### Available data
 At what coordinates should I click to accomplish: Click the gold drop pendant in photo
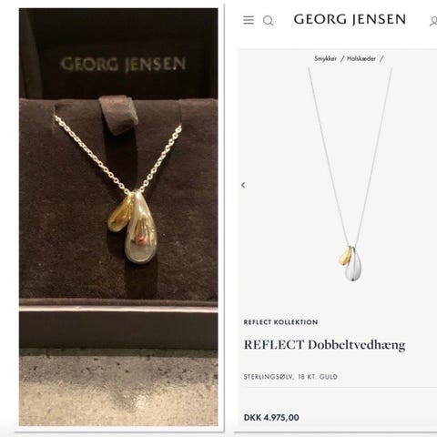pos(120,214)
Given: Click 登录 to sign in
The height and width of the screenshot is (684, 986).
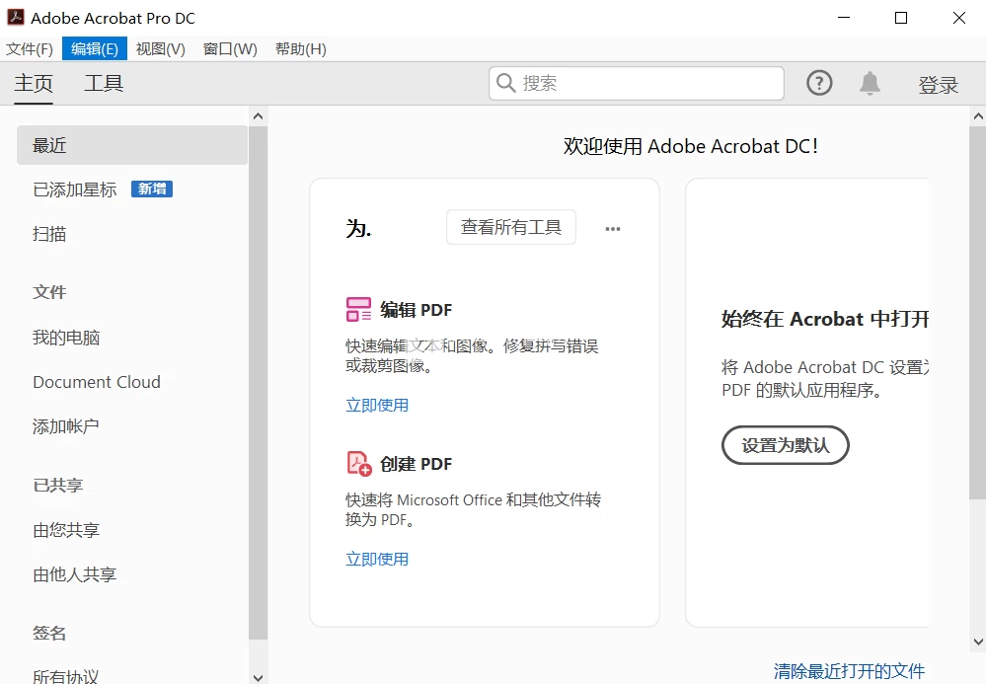Looking at the screenshot, I should (x=938, y=84).
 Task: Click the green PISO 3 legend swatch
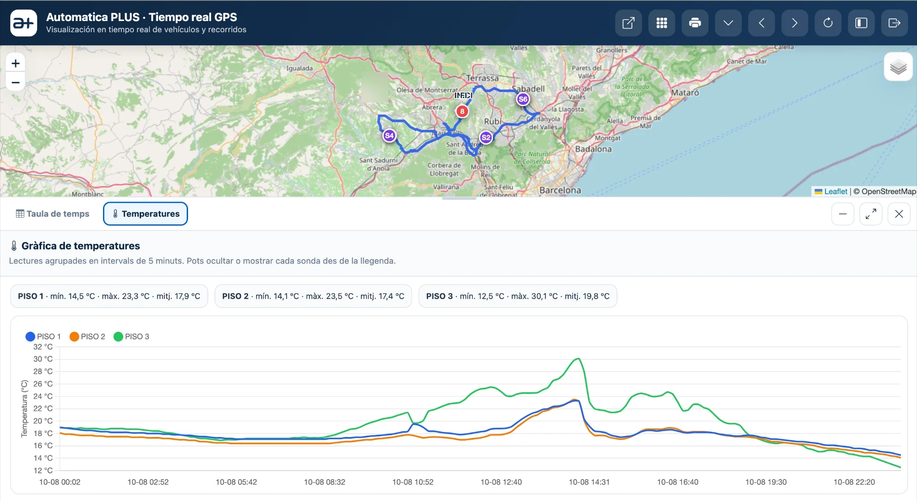point(118,336)

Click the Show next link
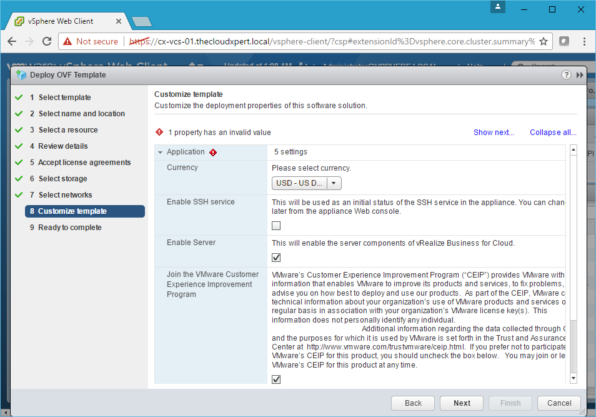point(494,133)
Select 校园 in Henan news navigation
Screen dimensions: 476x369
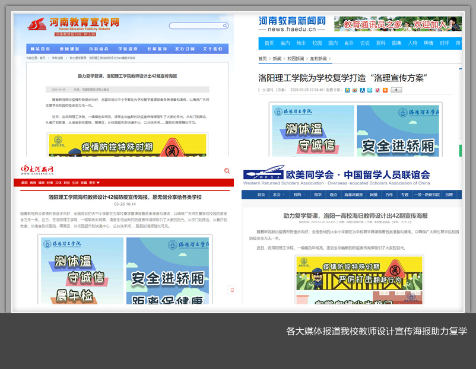[x=317, y=43]
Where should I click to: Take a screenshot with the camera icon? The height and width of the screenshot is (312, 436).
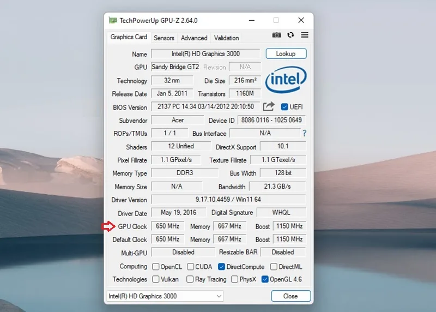(x=276, y=35)
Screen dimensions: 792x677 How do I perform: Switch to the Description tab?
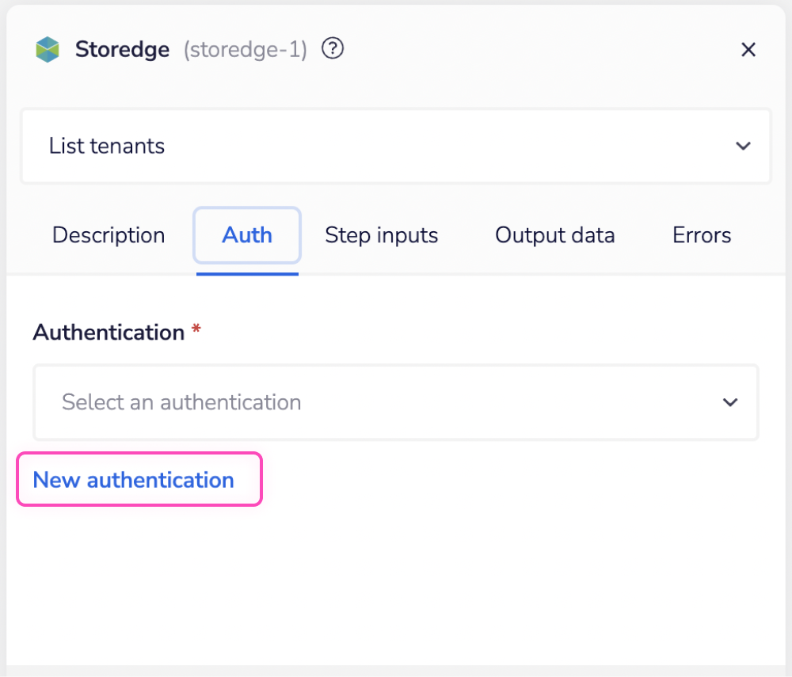pyautogui.click(x=109, y=235)
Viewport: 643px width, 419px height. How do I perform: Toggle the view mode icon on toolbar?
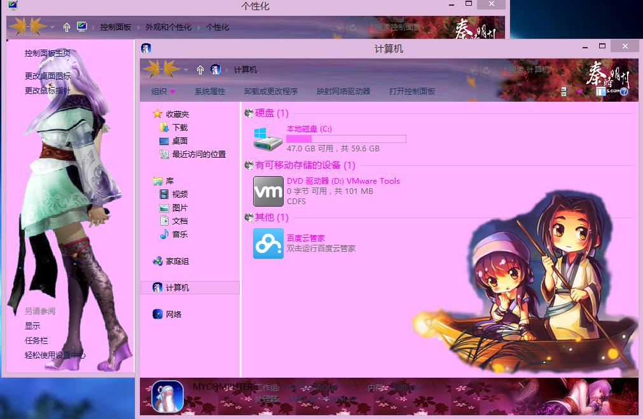coord(564,91)
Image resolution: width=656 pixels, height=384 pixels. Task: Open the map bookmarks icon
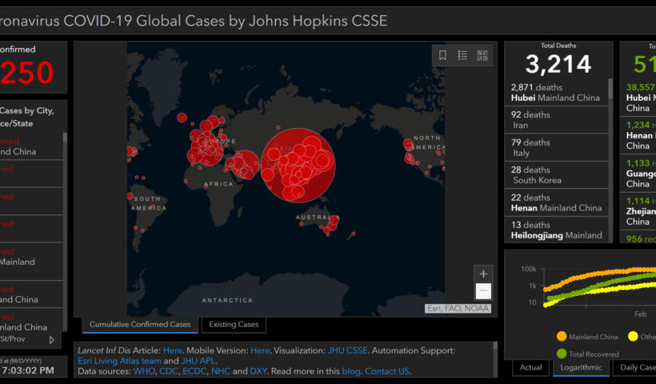442,55
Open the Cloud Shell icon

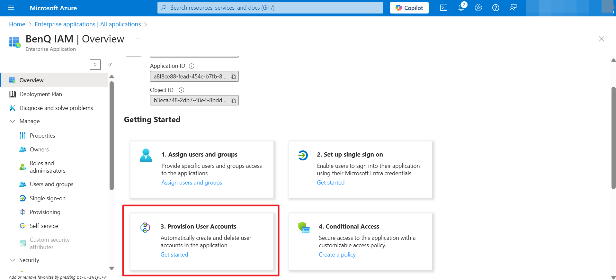coord(443,8)
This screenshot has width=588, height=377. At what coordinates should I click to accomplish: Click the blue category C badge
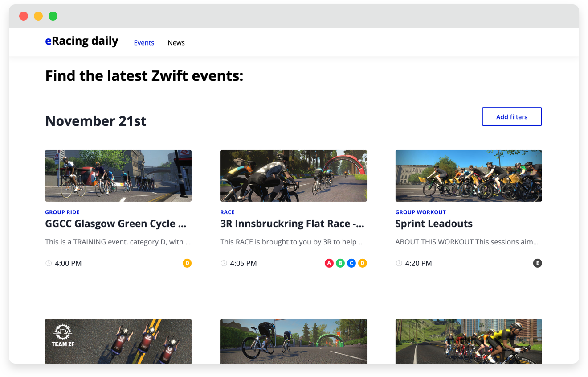[x=351, y=263]
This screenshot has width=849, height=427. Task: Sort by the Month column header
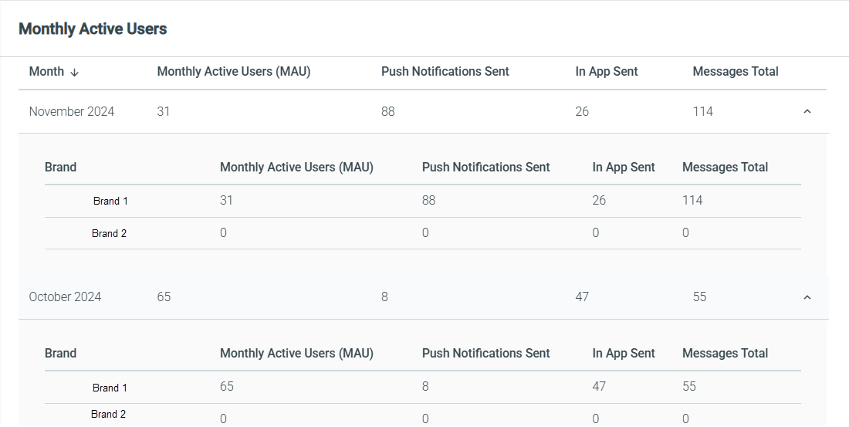point(46,72)
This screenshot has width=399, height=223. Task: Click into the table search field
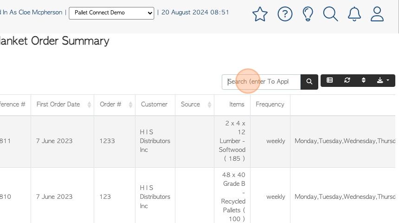coord(261,82)
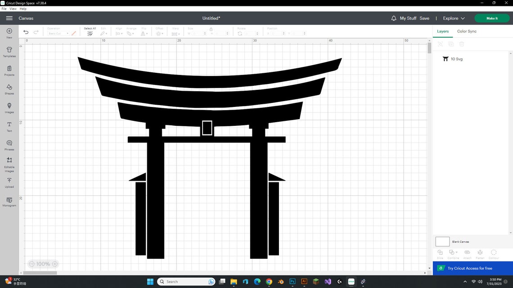Click the Upload icon in the sidebar

tap(9, 182)
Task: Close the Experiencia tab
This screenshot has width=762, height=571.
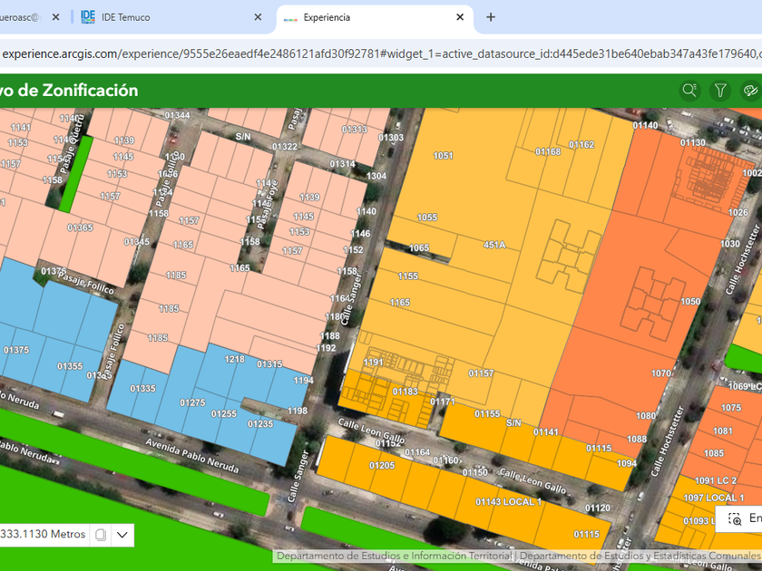Action: [460, 17]
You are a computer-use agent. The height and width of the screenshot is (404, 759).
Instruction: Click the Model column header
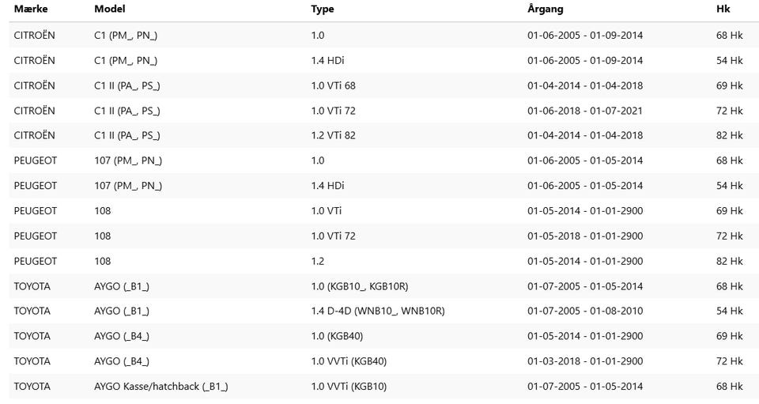(x=109, y=9)
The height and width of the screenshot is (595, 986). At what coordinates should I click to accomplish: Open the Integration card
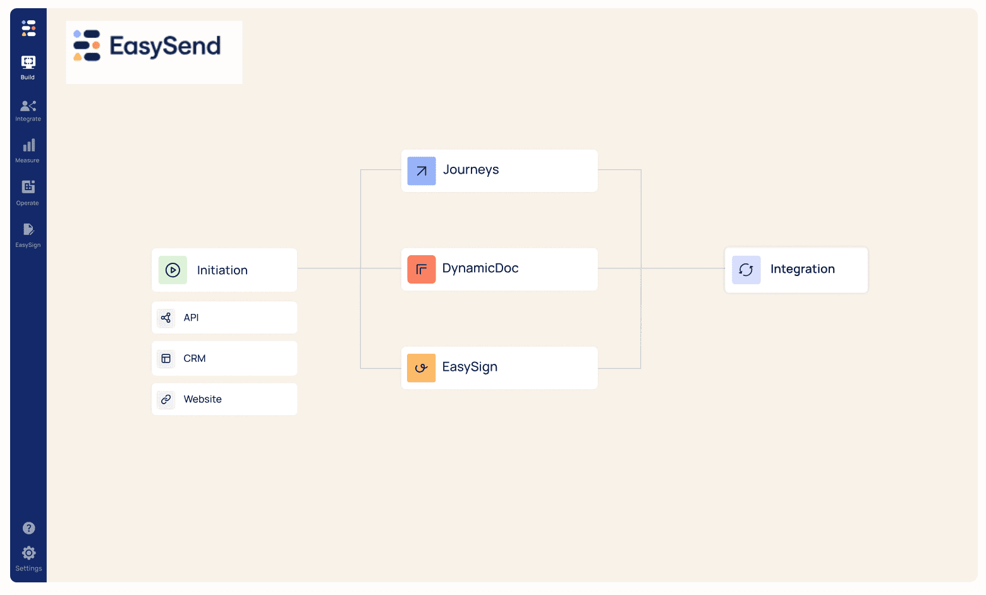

### Work order
Please give a word-for-word transcript of the lines from the one holding "You are a computer-use" through the final line of the entries, both ends kept, with no pictures.

### Your response
You are a computer-use agent. The height and width of the screenshot is (404, 759).
Instruction: Click the Model column header
(x=109, y=9)
The height and width of the screenshot is (595, 986). At what coordinates should I click to accomplish: Open the Integration card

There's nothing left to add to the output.